Assigned task: Return every line below as is, leaving out the pictures.

======== Dataset

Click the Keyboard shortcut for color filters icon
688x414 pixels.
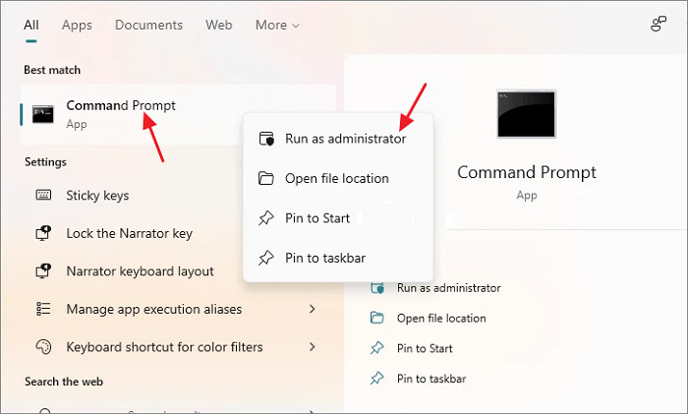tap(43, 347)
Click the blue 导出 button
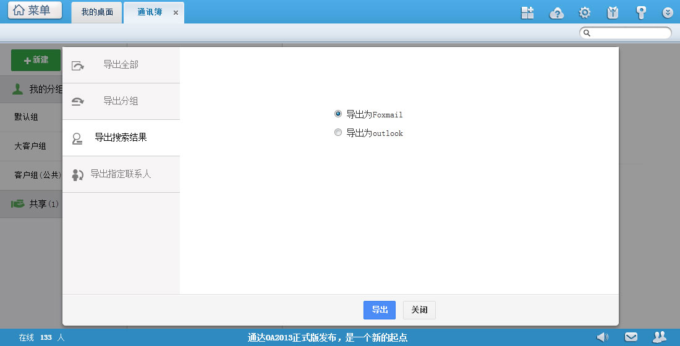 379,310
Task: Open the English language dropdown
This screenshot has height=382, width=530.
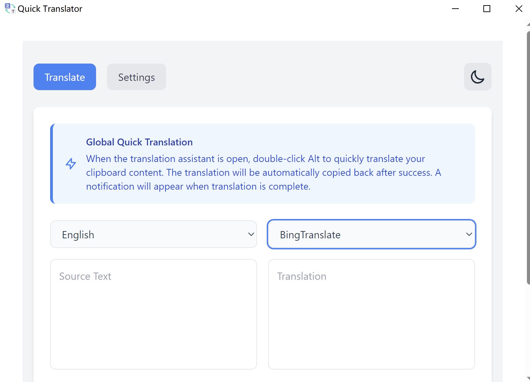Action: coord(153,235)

================

Exercise result:
Click the Keyboard shortcut for color filters icon
688x414 pixels.
tap(43, 347)
Click the blue 导出 button
 379,310
Task: Open the English language dropdown
This screenshot has height=382, width=530.
Action: coord(153,235)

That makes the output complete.